Dove trovare le informazioni più utili
Sono svariate le fonti di informazione adatte a chi deve decidere come investire il capitale a disposizione. Ci sono infatti quotidiani finanziari, siti dedicati al trading online o agli investimenti in borsa, proposte delle stesse banche. Per avere un quadro della situazione e delle offerte disponili è sufficiente perdere un paio d’ore in rete per ottenere tutte le informazioni necessarie, questo anche per chi deve partire da zero e non ha alcun tipo di nozione in questo ambito. Alcuni dei siti che trattano di investimenti tradizionali o di trading online permettono anche ai propri lettori di ottenere quotidianamente i cosiddetti segnali di trading. Si tratta di informazioni che riguardano l’opportunità di alcuni investimenti e gli affari più interessanti della giornata. Seguire i segnali di trading permette in genere di avere il polso della situazione e di indirizzare in modo corretto i propri investimenti.

Meglio gli strumenti tradizionali o quelli derivati?

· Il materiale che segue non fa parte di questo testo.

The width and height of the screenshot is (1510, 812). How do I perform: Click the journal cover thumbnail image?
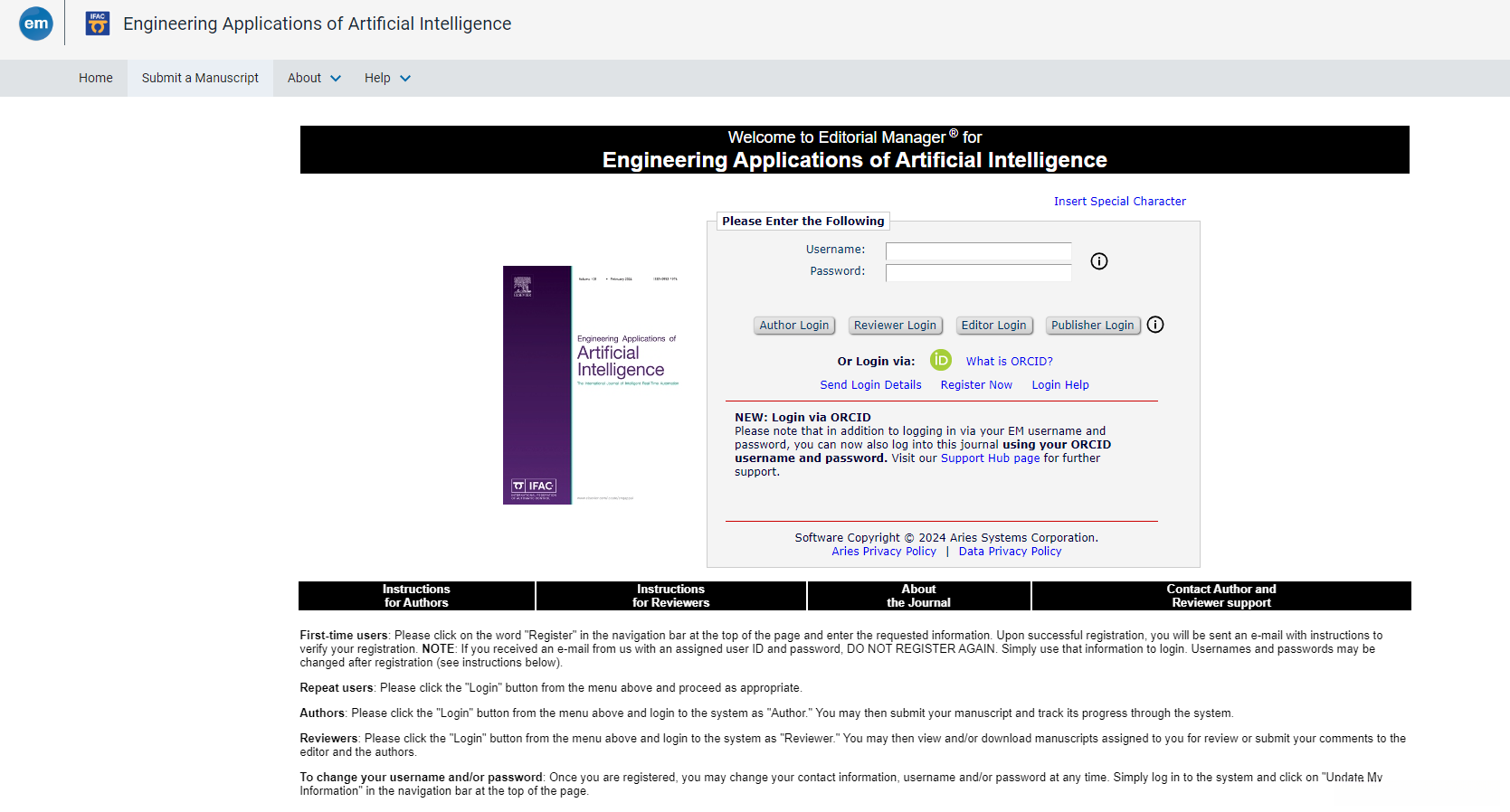(x=592, y=384)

Chi si rivolge a internet per investire si trova davanti ad alcune importanti scelte. Una riguarda l’opportunità di utilizzare esclusivamente gli strumenti tradizionali di investimento, come ad esempio la compravendita di titoli azionari o l’investimento in fondi, oppure di sfruttare anche gli emergenti strumenti finanziari derivati. In effetti si può decidere di utilizzare entrambe le strade, anche se stiamo parlando di tipologie di investimento molto diverse tra loro. La compravendita di titoli azionari porta con sé un certo rischio e spesso costringe ad immobilizzare il proprio capitale per un certo periodo di tempo. Inoltre in alcuni casi è necessario avere a disposizione cifre significative, ad esempio per quanto riguarda le azioni Amazon, un singolo titolo vale più di 1.500 dollari. Il trading con gli strumenti derivati, come ad esempio i CFD o gli ETF, porta comunque ad un rischio molto elevato, mitigato però dalla possibilità di investire anche minime cifre di denaro, in affari che in alcuni casi durano solo alcuni minuti. Il tutto poi compensato da guadagni altissimi, a volte anche più del 90% di quanto investito.

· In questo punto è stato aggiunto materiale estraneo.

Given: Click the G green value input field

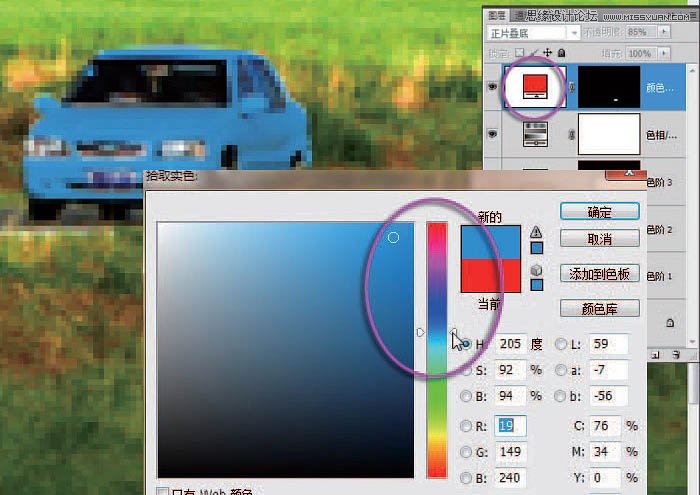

Scegliere in cosa investire
Solitamente chi investe con regolarità tende a prediligere un tipo di investimento “misto”. Nel senso che indirizza parte del proprio capitale verso differenti opportunità. Circa il 50% di quanto possediamo dovrebbe essere utilizzato per investimenti mediamente sicuri, nei quali il rischio è minimo. Il restante 50%, o anche meno a seconda dei casi, potrà invece essere sfruttato per investimenti molto più remunerativi ma anche più rischiosi.